You should get an imbalance of 3.42e-10 kg/s which is essentially zero. Cool!
In practice, this is extracted directly from the Boundary Conditions, since we will essentially check that the velocity at the wall is zero. Therefore, the purpose of this check is more to verify if we have correctly entered the mathematical model into Fluent.
To calculate the TSR we first need to extract the velocity from CFD-Post. Since our reference is the value of velocity at r=0.04 m, we need to find some way to extract the velocity of fluid particles in touch with the blade at that particular location.
One can plot the velocity vectors and read off the legend. However, this is quite imprecise.
One of the ways to do this trick is to plot the velocity distribution along the X coordinate for the whole surface of the right blade, and then extract the value at x=0.04 m. Since the "wall" entity is a closed line, the plot should also be circular. As the blade is rectangular, we should expect an abrupt change in velocity very close to the maximum and minimum X. Let's do it!
The first thing to do is to create a Polyline over the wall of the right blade. Select Location > Polyline.
Name it "wall right" and for "Method" select "Boundary Intersection." For "Boundary List" select "blade_right symmetry 1" and for "Intersection With," select "wall_blade_right." Click Apply.
Next, insert a chart (Insert > Chart). Name it "Veloc at blade." Under "Data Series" tab, change the Location to the created "wall right."
Under "X Axis" tab, change the Variable to "X."
Under "Y Axis" tab, change the Variable to "Velocity in Stn Frame v." This is the velocity in the Stationary frame of reference that we are interested in. (CFD Post uses the variable Velocity as relative to the rotating frames.) We are taking only the y component because we know that the velocity of the blade should be only in the y direction at that location. Click Apply.
The chart should look like this.
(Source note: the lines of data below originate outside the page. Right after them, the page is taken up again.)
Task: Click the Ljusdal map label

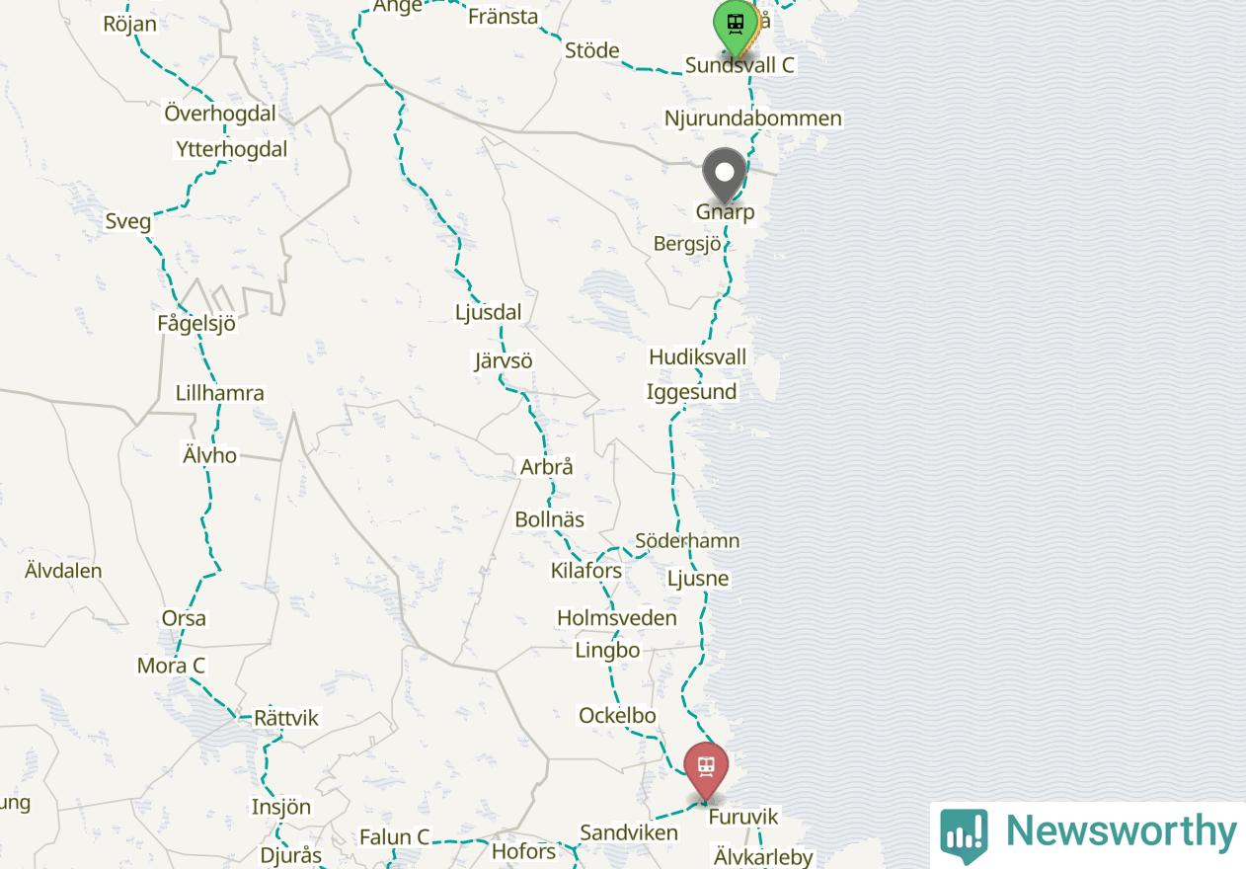Action: pyautogui.click(x=488, y=312)
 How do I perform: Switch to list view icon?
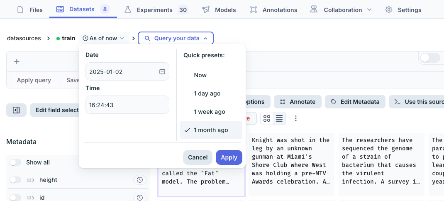[x=279, y=118]
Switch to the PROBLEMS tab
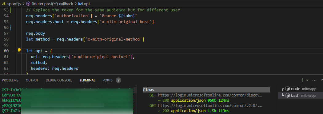The image size is (323, 114). pyautogui.click(x=10, y=80)
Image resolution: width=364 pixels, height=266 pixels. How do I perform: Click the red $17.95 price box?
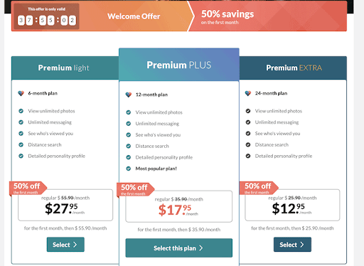pyautogui.click(x=179, y=206)
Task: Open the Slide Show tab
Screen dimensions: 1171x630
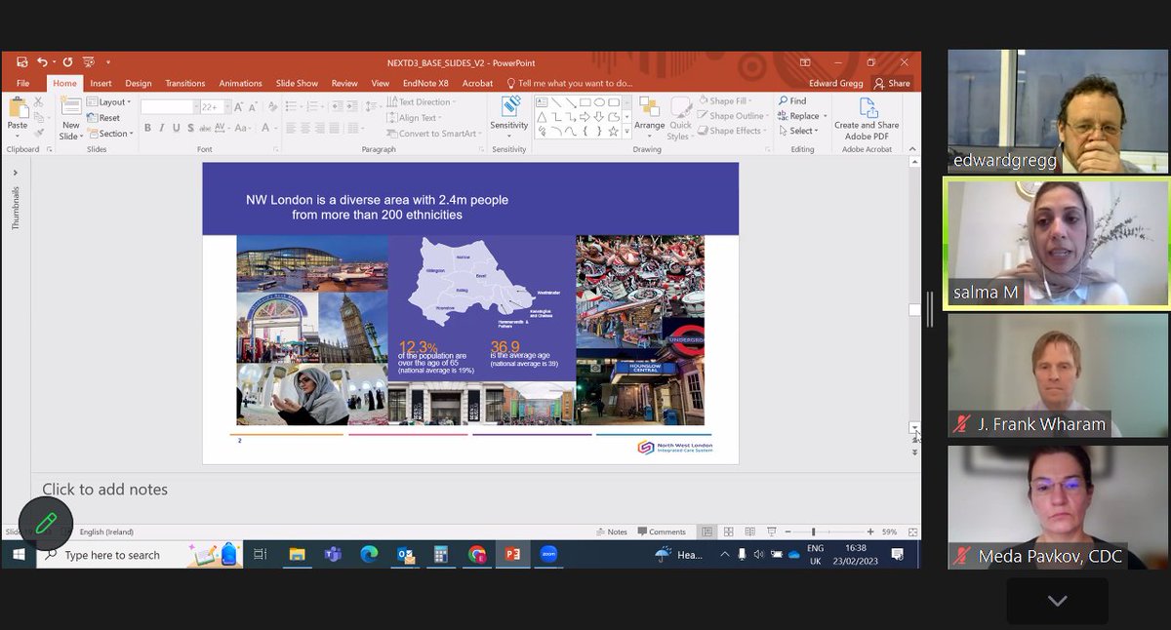Action: [297, 84]
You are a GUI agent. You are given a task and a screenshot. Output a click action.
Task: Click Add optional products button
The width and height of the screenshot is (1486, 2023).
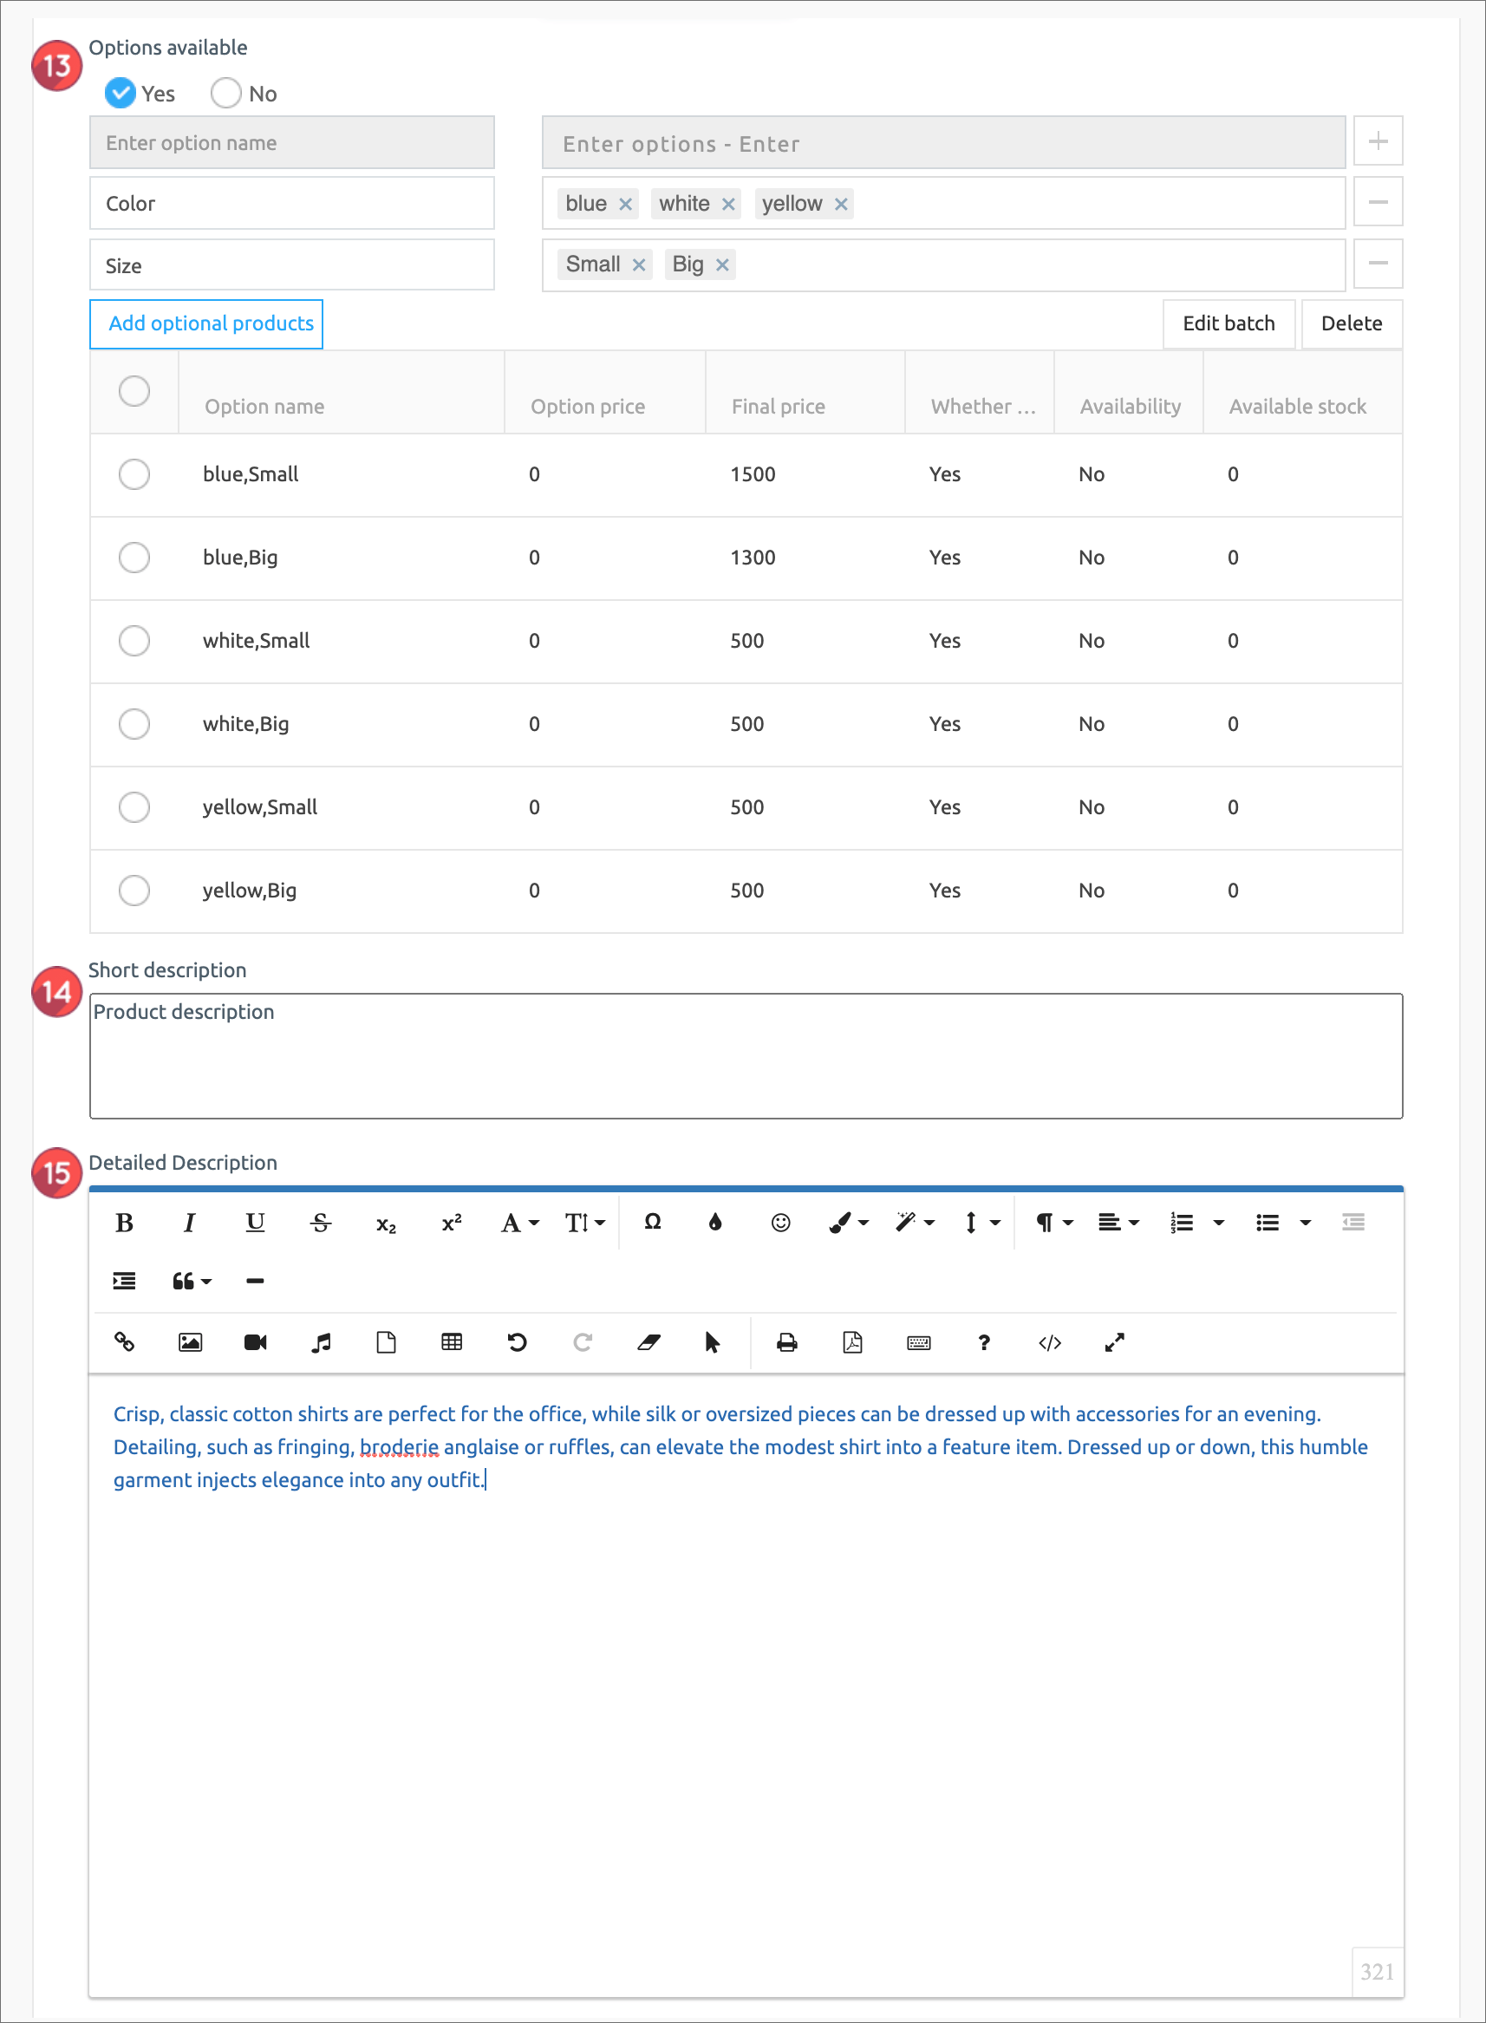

The point of interest is marked by the dashed lines. Also notice that at the edges of the plot there is an abrupt change in velocity, as expected. The "closed loop" plot expected is in fact happening, but the curve collapsed into a single line. You can see the curves separated if you choose "Velocity in Stn Frame" as Y Variable instead.
The point is slightly above the halfway between 0.165 and 0.170. Recall from pre-analysis that we calculated the expected value as 0.1676 m/s. The value is virtually the same, indicating that we might have entered the right mathematical model into the tool.
But we're not done! To calculate the TSR we still have to perform one short step. Recall that TSR=veloc blade/veloc wind, so all we have to do is divide the calculated velocity by 10 m/s, the wind speed.
So, our TSR is 0.01676.
You might have noticed that the moment coefficient (Cm) is not zero, which means that there is some extra torque applied to the turbine. That is true, and we could even use this Cm to calculate the power coefficient (Cp) for this setup.
It's possible to find out which velocity a VAWT like that would spin in case we applied the same conditions used in this tutorial. At that angular velocity, there would be no extra torque applied on the turbine: If it were to spin faster, a negative torque would slow it down, if it were to spin slower, a positive torque would spin it up.
To find that velocity using the Moving Frame of Reference approach, you can vary the angular velocity (under "Cell zone conditions" open the "inner" condition and change its angular velocity) until Cm is approximately zero.
If you do that, you will find an angular velocity of about 80 rpm.
One can also perform a mesh refinement study. Duplicate your project, import the new refined mesh (found here), "Clear Generated Data" for Results cell, refresh the project and launch Fluent. Remember to use Parallel (2, 3 or 4 cores, no more than that) if available. Also, compute the initialization from farfield1. Run the simulation for about 2000 iterations. These are the new velocity contours.
The (absolute value of) mass imbalance between farfield1 and farfield2 also changed, dropping to about 1.48e-9. This is a reduction of exactly 5 times! Yay.
Note: this new mesh uses completely different meshing techniques. The ideal would be using the very same method as before. This new mesh is more "professional made" than the previous one.